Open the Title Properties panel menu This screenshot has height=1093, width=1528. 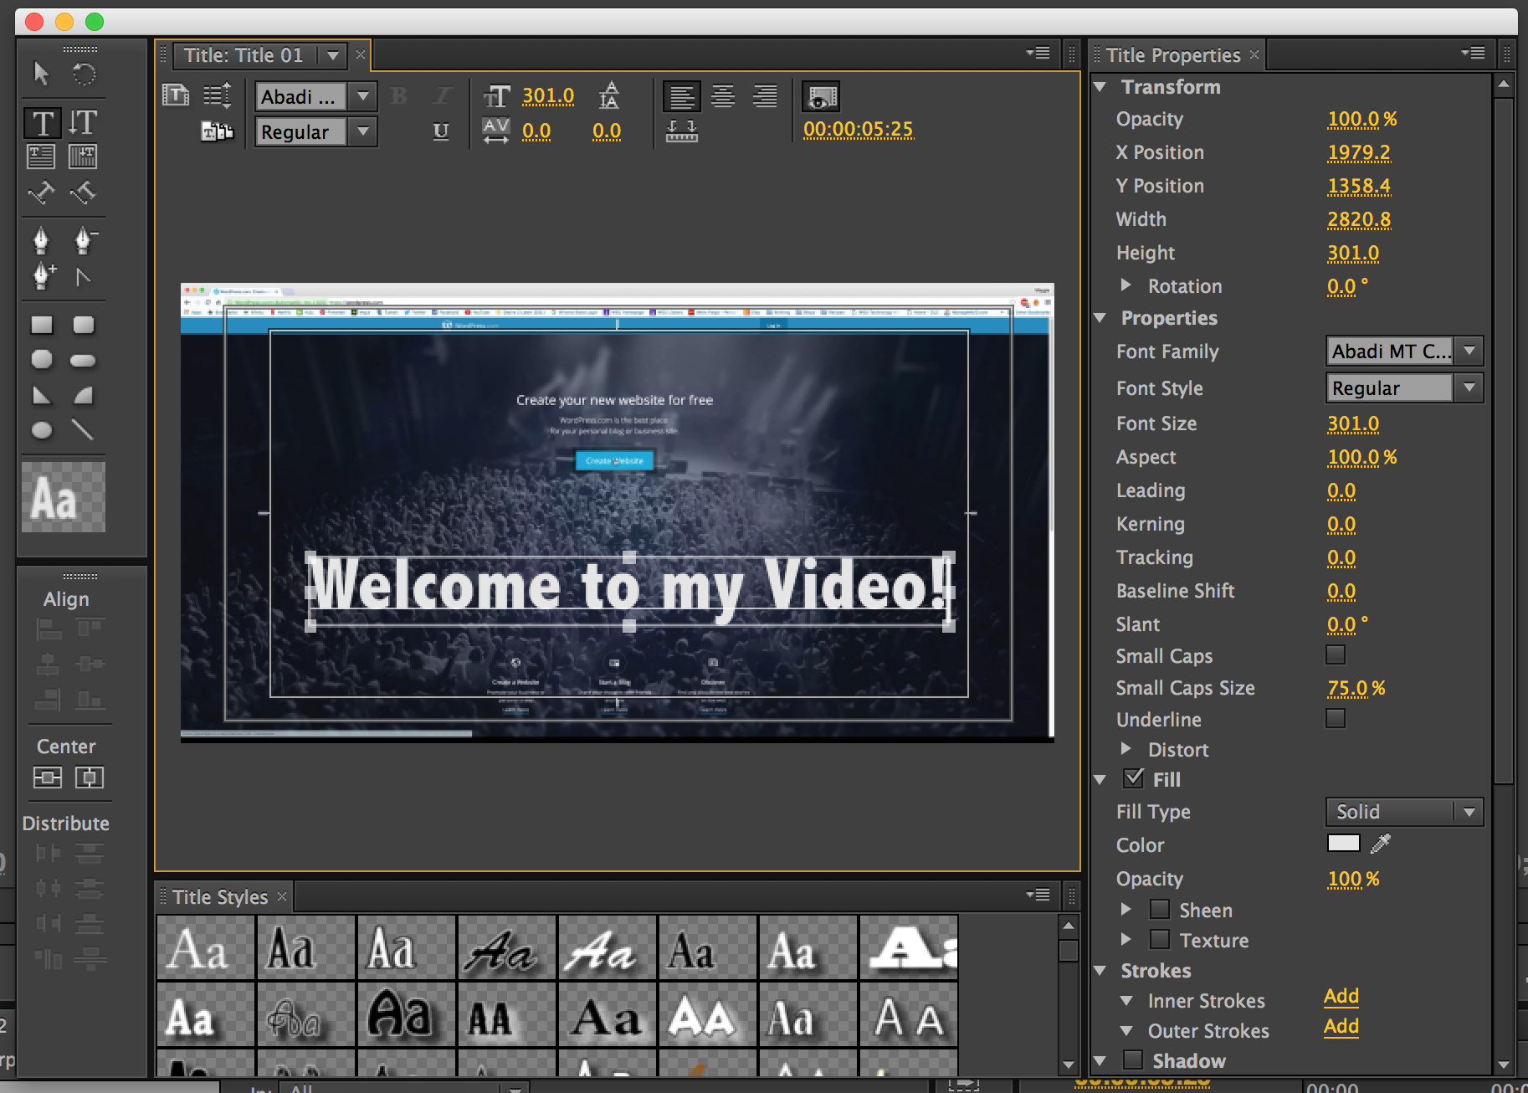1473,54

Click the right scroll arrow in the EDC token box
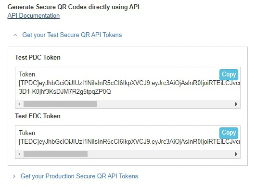point(236,154)
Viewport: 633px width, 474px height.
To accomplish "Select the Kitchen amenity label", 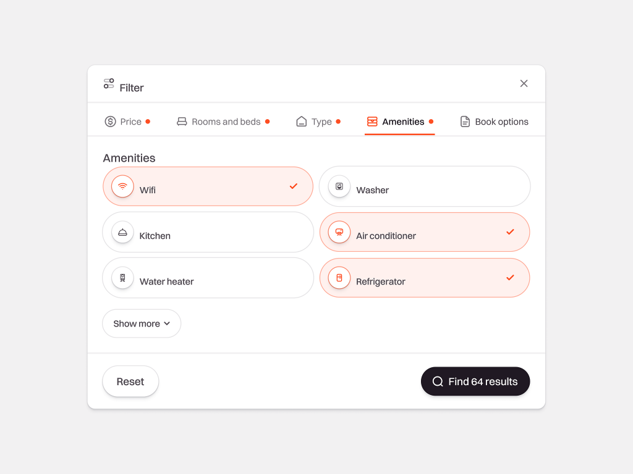I will click(155, 236).
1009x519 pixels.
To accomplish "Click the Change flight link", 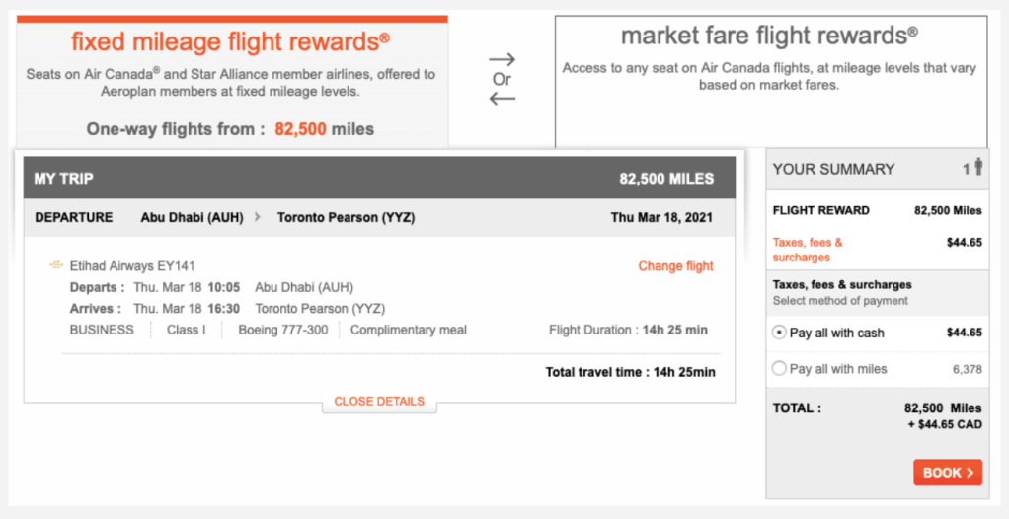I will (675, 266).
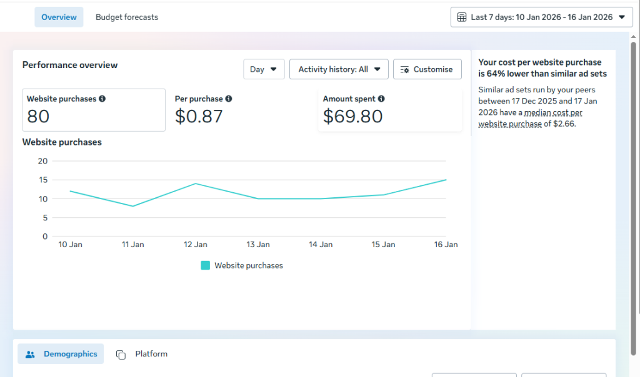Click info icon beside Amount spent
Viewport: 640px width, 377px height.
pos(381,99)
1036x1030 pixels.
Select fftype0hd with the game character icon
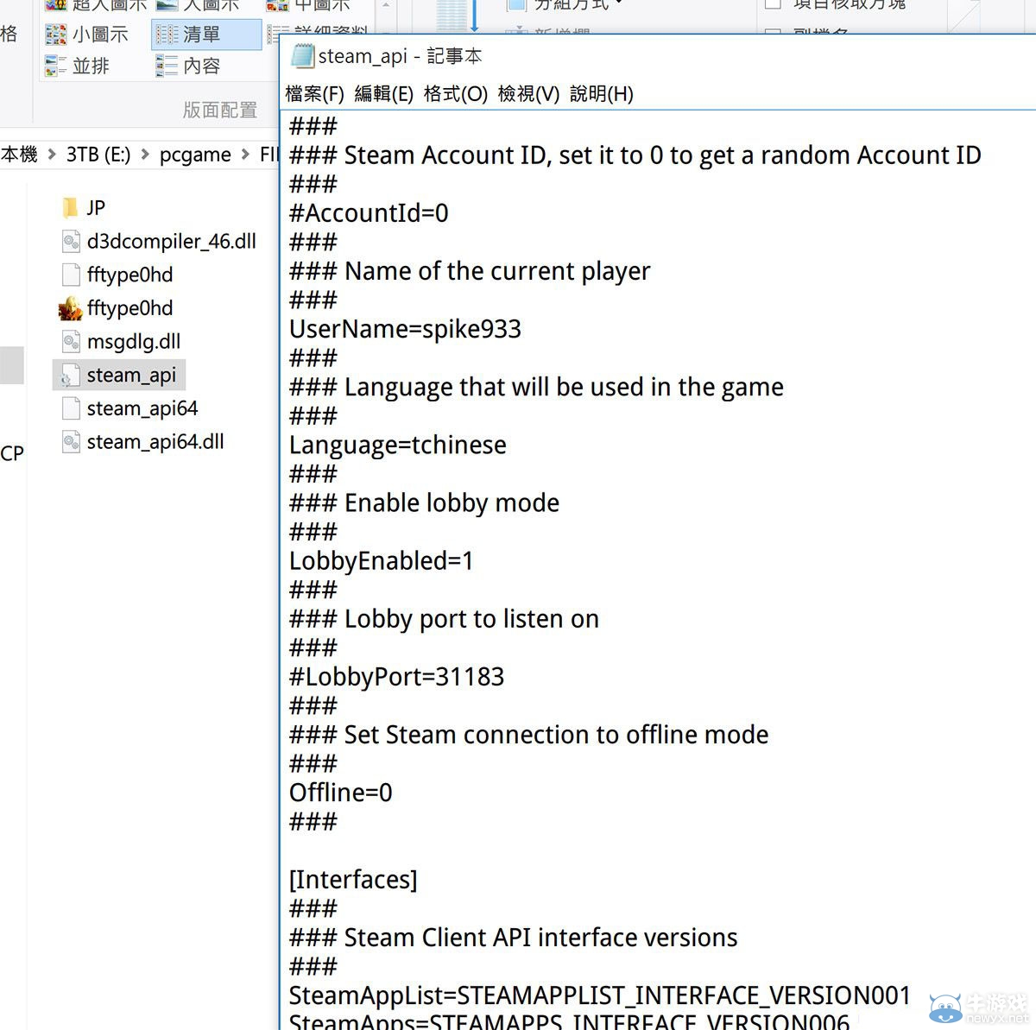point(129,308)
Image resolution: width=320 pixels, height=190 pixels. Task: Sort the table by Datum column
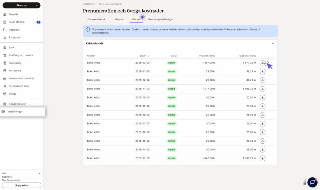[144, 56]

——

## INSTRUCTIONS FOR THE TASK
Output exactly, and with no pictures, the lines from the line that holds "Select fftype0hd with the game character icon" through the last line of the listing above.

## SOLUTION
Select fftype0hd with the game character icon
point(129,308)
Image resolution: width=320 pixels, height=190 pixels. Task: Sort the table by Datum column
[144, 56]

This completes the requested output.